I’m sorting things out. I’m going through files and books, not simply book-by-book or file-by-file, but leaf-by-leaf. I can’t take it all with me. And some of it, I wouldn’t even want to take with me. School GCSE and A Level revision notes. Essays. Third year project rough draft. Some things are easy to get rid of. Some things I never realised still existed. Other things I’d forgotten existed. My juggling balls. Cue minutes lost as I remember how to juggle, one-handed.
I am moving, in a few weeks’ time. The situation where I am has become too unsafe, too uncertain. My housemate has been attacked. When it comes to it, the courts will publish this address as the place where they did their raiding, to prevent a witch hunt for a wrong person with the same name as my housemate. They don’t seem to get the irony of that action. I am better off leaving as soon as I can.

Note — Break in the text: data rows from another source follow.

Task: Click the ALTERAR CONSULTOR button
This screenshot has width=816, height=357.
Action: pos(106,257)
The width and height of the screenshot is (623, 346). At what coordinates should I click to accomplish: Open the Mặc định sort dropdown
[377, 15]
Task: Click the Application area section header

Some things are harder to sort through. I’ve never gotten this far into sorting before. The last time I attempted it, it was because I planned to die. I soon gave up, hopelessly lost in stuff. This time, I am sorting because I want to be more alive.
The letters were hard. Years upon years of correspondence. Correspondence from people who bullied me when we were at school, pretend friends so I would help with homework; from people who disappeared completely upon getting married, never to be heard from again. And from true friends. There were more intimate letters, too. More than kisses, letters mingle souls. I loved writing letters. I loved receiving them even more.

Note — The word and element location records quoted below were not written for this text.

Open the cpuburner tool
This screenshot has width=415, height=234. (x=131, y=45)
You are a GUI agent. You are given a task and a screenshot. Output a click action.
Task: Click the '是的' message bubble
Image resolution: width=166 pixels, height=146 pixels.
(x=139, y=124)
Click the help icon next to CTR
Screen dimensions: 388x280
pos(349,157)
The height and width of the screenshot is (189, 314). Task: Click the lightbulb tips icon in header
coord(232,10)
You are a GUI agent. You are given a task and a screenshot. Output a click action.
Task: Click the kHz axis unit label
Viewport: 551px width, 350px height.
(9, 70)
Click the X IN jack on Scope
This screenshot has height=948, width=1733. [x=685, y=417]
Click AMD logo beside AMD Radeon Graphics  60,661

Childhood things. Things I gave up on sorting in despair because there was too much, when I cleared my room in my parents’ house. Dolls. I never liked dolls. I didn’t see the point in dressing and re-dressing them ad infinitum, taking them on walks. They weren’t real. They were babies, not companions. Imaginary friends were better. You could get lost in whole other worlds with them.

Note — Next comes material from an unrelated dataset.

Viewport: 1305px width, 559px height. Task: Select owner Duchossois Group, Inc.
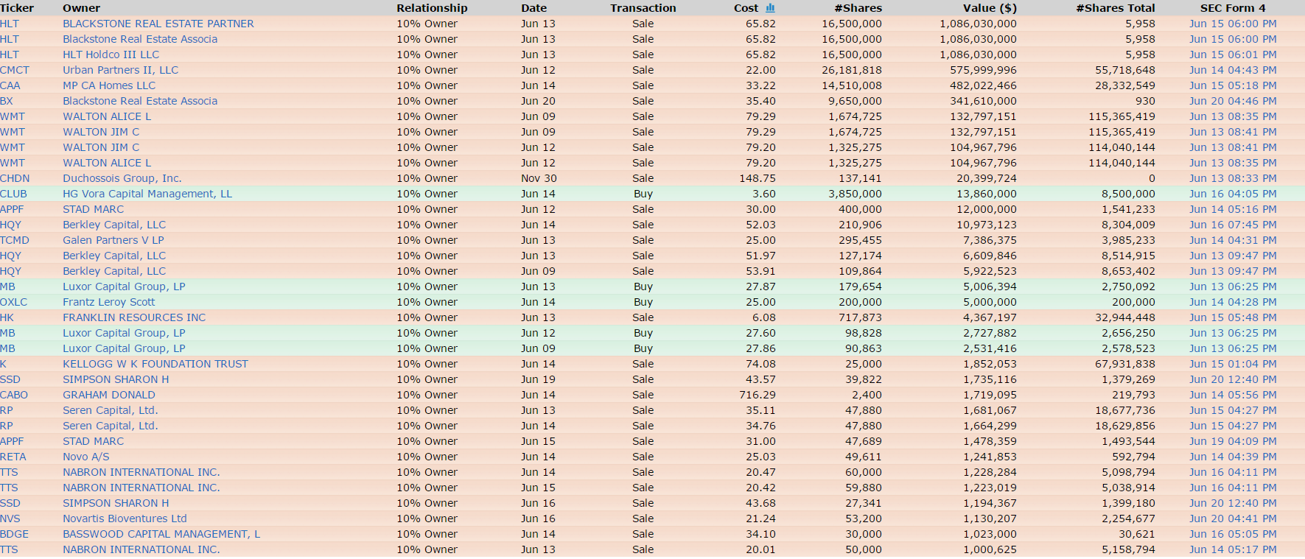point(122,178)
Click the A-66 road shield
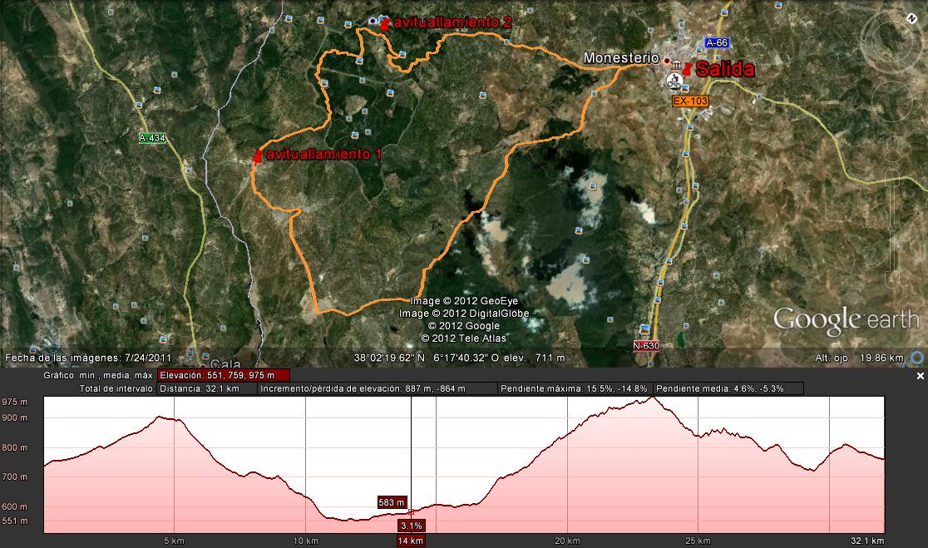 coord(716,42)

Today is Easter Sunday. Time to remember that we are risen with Christ. Time for new life. I am trying to keep focused on looking ahead. Life ahead with supportive housemates, and friends, and good things, and without the sheer weight of the past, as I unburden, learn to live differently, at TC. Not a perfect life. There will still be hurdles and heartache. But I will be more able to cope. I won’t be afraid of myself anymore.